Photography is subversive, but it is subversive everywhere, which means nowhere. It is no longer the tool of one government, on ideology, but of all governments, and all people really. And I think this means that we assume all photographs are staged fakes since we are busy now staging our own lives for social media. The snapshot is dead, and we are all waiting for face detection to locate our true selves.
November 30th, 2009 §
Dear recalcitrant portrait subject…

Do not bore me with your protestations. I have heard them all before. Yes I know Karl Lagerfeld photographed you recently and better, barely containing his joy behind those dark sunglasses and tight white collar. Ryan McGinley similarly found the pale of your flesh fetching as you tumbled out of your jeans in the soft desert night aglow with sparklers, a bitten peach spilling juice down your pimply chin.
And you D_____ , never do candids I understand, who would want to see your ample jowels mid-sentence frag-one eye drifting off to points unrelated to the other-
I agree wholeheartedly H____, posing for pictures is emphatically not art- i really don’t know what all those other artists might have been thinking, wasting their time like that when all along YOU had the answer-OH!-YOU are not comfortable, we must do whatever we can to make YOU comfortable, sedate even, we could go for tranquillized, I mean, tranquil- don’t worry, all that preparartion and equipment I brought with the intention of doing my very best, that will go unused in my back pocket, we will go with your best idea, I am sure after seeing yourself so, so many times and from so many angles, never from below of course, (you know who you are) that you really have exhausted all possibilities, thoroughly, and have calculated the best pictures come at an angle of 36 degrees with the north light in a month that contains an “r”.
And you are not interesting enough- we all see that now, something you suffered your whole life I expect, nobly, and I know you never look good in pictures, not a one, narcissism does do that to a person.
I concur, photography is the most cruel thing one human being can inflict upon another, perhaps second only to the indignities one might suffer in a foreign prison. I promise I will make this brief, your time is money isn’t it, not like my time which is spent like a found penny, and no, I don’t need to take so many just to get one-the true artist needs but one master stroke of the pen or brush, one fragile sheet of film, one hand coated glass plate sweated over mercury fumes by hand, with which to capture all that is so very
human,
famous,
noble,
beautiful,
glamourous,
witty,
urbane,
rebellious,
grisled or gamine about YOU.

= = = = = = =

■ Goal of the exercise ■
Quote the photography piece above word for word, starting at "And you are" and ending after "gamine about YOU.".

= = = = = = =

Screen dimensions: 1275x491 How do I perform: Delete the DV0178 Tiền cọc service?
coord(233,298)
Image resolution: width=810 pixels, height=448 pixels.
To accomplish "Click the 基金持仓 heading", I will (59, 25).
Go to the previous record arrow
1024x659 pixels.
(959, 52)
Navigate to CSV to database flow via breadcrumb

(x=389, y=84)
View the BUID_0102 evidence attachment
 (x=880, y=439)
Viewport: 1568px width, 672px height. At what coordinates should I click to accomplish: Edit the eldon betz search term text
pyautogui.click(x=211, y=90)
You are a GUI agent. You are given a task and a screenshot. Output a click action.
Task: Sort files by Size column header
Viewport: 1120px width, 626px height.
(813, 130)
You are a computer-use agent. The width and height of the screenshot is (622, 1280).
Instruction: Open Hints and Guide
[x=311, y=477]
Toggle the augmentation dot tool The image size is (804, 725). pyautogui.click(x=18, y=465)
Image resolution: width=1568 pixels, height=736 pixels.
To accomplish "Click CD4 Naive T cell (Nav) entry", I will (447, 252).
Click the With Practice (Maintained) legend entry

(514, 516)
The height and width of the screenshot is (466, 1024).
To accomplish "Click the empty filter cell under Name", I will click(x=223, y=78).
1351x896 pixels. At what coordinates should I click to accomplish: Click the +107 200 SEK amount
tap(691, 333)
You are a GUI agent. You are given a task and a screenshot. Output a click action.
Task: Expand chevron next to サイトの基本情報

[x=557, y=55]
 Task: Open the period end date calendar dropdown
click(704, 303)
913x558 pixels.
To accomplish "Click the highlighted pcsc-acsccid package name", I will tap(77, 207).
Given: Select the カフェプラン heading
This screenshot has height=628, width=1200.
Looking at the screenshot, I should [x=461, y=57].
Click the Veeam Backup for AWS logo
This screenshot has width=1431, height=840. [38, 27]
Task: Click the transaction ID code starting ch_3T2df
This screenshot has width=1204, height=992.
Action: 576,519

= = = = = = =

■ Full response ■
And you are not interesting enough- we all see that now, something you suffered your whole life I expect, nobly, and I know you never look good in pictures, not a one, narcissism does do that to a person.
I concur, photography is the most cruel thing one human being can inflict upon another, perhaps second only to the indignities one might suffer in a foreign prison. I promise I will make this brief, your time is money isn’t it, not like my time which is spent like a found penny, and no, I don’t need to take so many just to get one-the true artist needs but one master stroke of the pen or brush, one fragile sheet of film, one hand coated glass plate sweated over mercury fumes by hand, with which to capture all that is so very
human,
famous,
noble,
beautiful,
glamourous,
witty,
urbane,
rebellious,
grisled or gamine about YOU.